How Trade Credit Could Deepen Settlement Liquidity

Clearing has made markets safer. Settlement liquidity has not kept pace. Each central counterparty (CCP) nets efficiently inside its own rule book and netting set, but across CCPs, intermediaries, settlement assets and real-economy receivables, obligations sit in separate silos. Further opportunities for netting are thus restricted, forcing institutions to hold fragmented liquidity, making things harder to manage exactly when markets are under pressure.

In our WFE Clear 2026 paper we set out a complementary settlement layer that finds safe offset paths across verified obligations from more than one clearing silo. Our argument here is that this is the next step worth taking.

Key takeaways

• Multilateral setoff can reduce gross settlement cash needs by extinguishing closed chains of obligations across CCPs and their members, without novation and without loss mutualisation.
• Trade credit is a large and stable source of real-economy liquidity, but most of it sits outside formal settlement infrastructure. Multilateral setoff can unlock this source of liquidity
• The practical challenge is governance: verified obligations, legal finality, privacy controls, and clear interoperability with existing CCP processes.

Why CCP netting still leaves value on the table

CCPs are good at the problem they were built to solve. They novate trades into a hub-and-spoke structure, calibrate margin to risk and concentrate default management in a single place. 

But CCPs only net inside their own netting sets, and there are many CCPs. When obligations alternate across CCPs, some offsetting paths survive silo-by-silo clearing untouched. In a small stylised network with two non-interoperable CCPs, a closed cycle can run A → CCP1 → B → CCP2 → A; each CCP nets its own legs correctly, and yet the cycle of payment obligations remains. The cycle that could be cleared has to be funded with additional money depicted as a central node in the graph (Figure 1).

Figure 1. A small stylised network with two non-interoperable CCPs (CCP1, CCP2) and two traders (A, B). The cycle A → CCP1 → B → CCP2 → A would cancel on a single integrated graph; under fragmented clearing it has to be funded through the central cash node ($).

Multilateral setoff on an integrated graph discharges the cycle and leaves only residual imbalances to fund. This is balance-sheet compression: the same obligations that look unmatched silo-by-silo can form a closed cycle once both silos are visible at once. While novation reallocates and manages counterparty risk, setoff extinguishes matching obligations. Confusing the two leads to suboptimal design choices and capital inefficiency. Incorporating multi-lateral setoff into the network of CCPs and their members reduces the gross volume of obligations to be settled.
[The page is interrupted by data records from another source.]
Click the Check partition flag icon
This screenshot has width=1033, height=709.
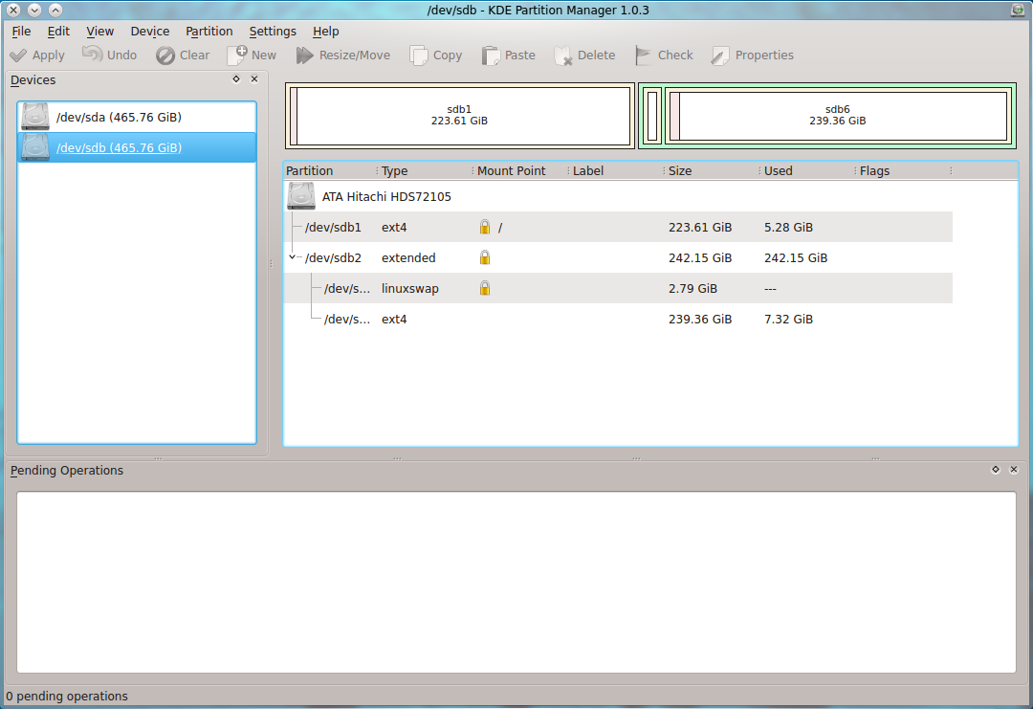point(644,55)
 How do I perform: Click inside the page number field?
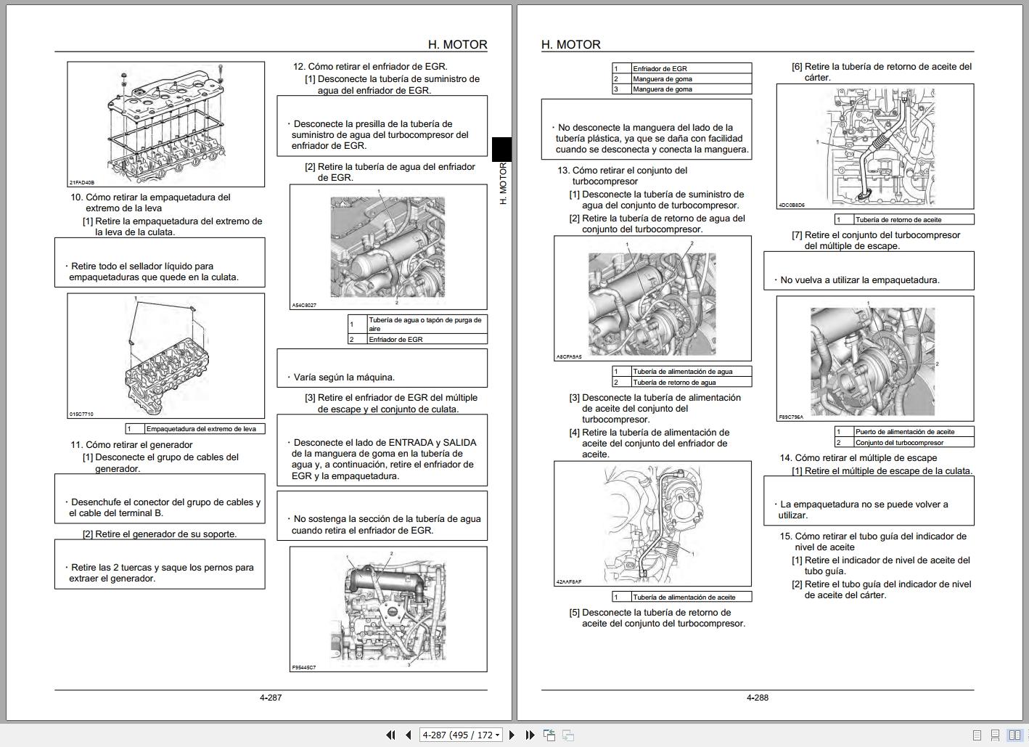click(450, 735)
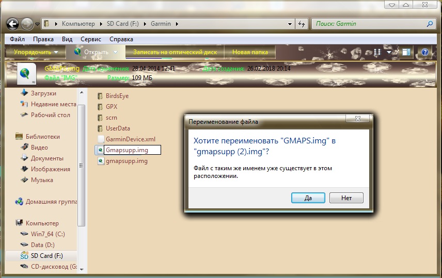The width and height of the screenshot is (442, 278).
Task: Open the Сервис menu
Action: point(91,39)
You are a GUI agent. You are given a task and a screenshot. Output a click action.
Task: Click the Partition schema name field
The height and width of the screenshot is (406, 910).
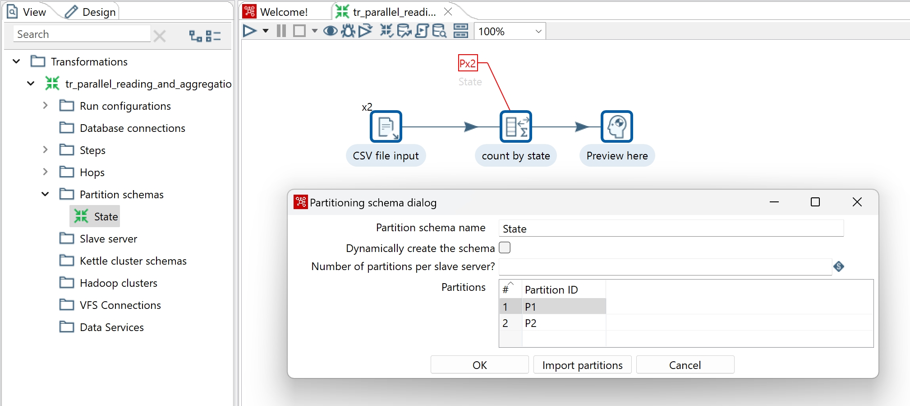pos(671,229)
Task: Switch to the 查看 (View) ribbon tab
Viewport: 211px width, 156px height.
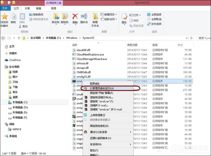Action: point(38,8)
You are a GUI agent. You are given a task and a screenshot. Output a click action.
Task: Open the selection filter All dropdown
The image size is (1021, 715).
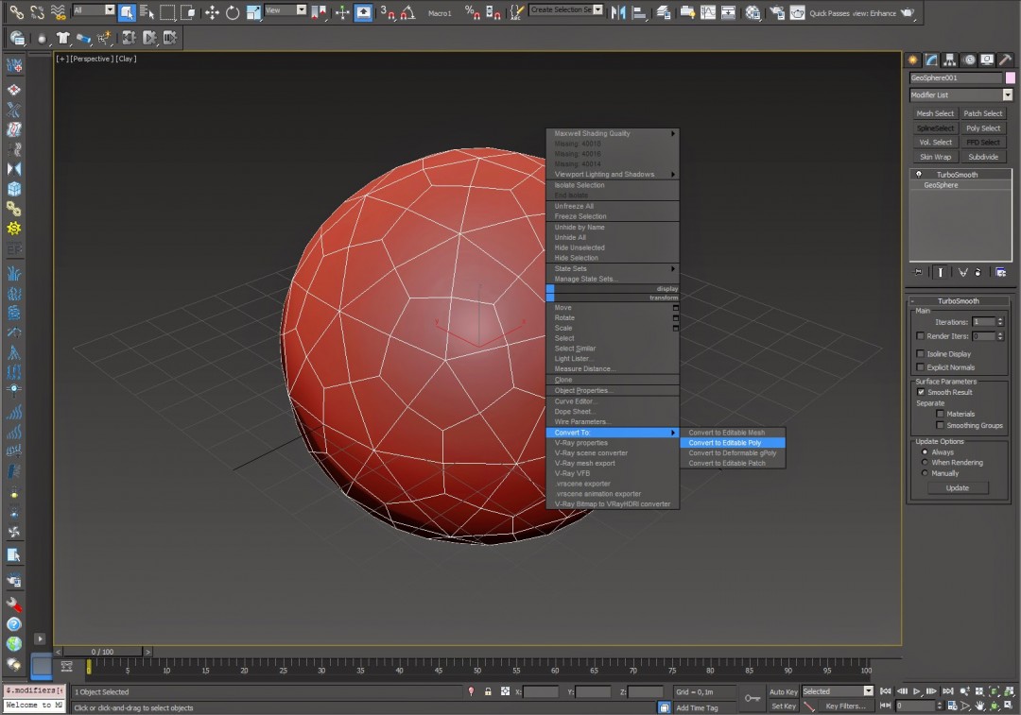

The stylised network above is still only focused on financial institutions. We can connect it into the real economy by incorporating trade credit into the graph.

The hidden liquidity outside post-trade infrastructure

Trade credit is everywhere in the real economy. Suppliers extend credit to customers. Buyers carry payables. The aggregate is large: across advanced economies, accounts payable on the balance sheets of non-financial firms are roughly three times the size of bank loans and 15 times the size of commercial paper, and trade credit balances run at around 20 percent of GDP, a ratio that has been stable for 25 years.

The obligations have real economic value. The barrier to using them in settlement is structural: trade credit is bilateral, weakly standardised, and not settlement-ready.

Trade credit has lived in the working-capital conversation. Post-trade has worked with cash and securities.

This is where market infrastructure has something to offer. Exchanges, CCPs and central securities depositories (CSDs) know how to make obligations standard, verified, legally final and operable at scale. Apply those principles to verified trade credit and a sizeable share of these obligations becomes usable for settlement, with the right rules around it.

From cash-only settlement to verified obligation graphs

The core idea is to represent obligations as edges in a directed graph of interlocking balance sheets. Alongside obligations, the Cycles Protocol also introduces acceptances: pre-authorised commitments to receive a given form of settlement, represented as a different kind of edge in the same graph. A closed loop of obligations and acceptances can settle atomically when each leg is valid and pre-agreed.

Acceptances are new.

An obligation is a debt already owed. An acceptance is a pre-authorised commitment to an obligation in the future; when the cycle that contains an obligation is executed, the acceptance becomes an enforceable obligation in the other direction. Once you incorporate acceptances, every settlement can be represented as a cycle.

Together, obligations and acceptances put past debts and forward commitments onto the same graph. Most of finance concerns the future, so settlement cycles can be discovered and executed across the past and future at once.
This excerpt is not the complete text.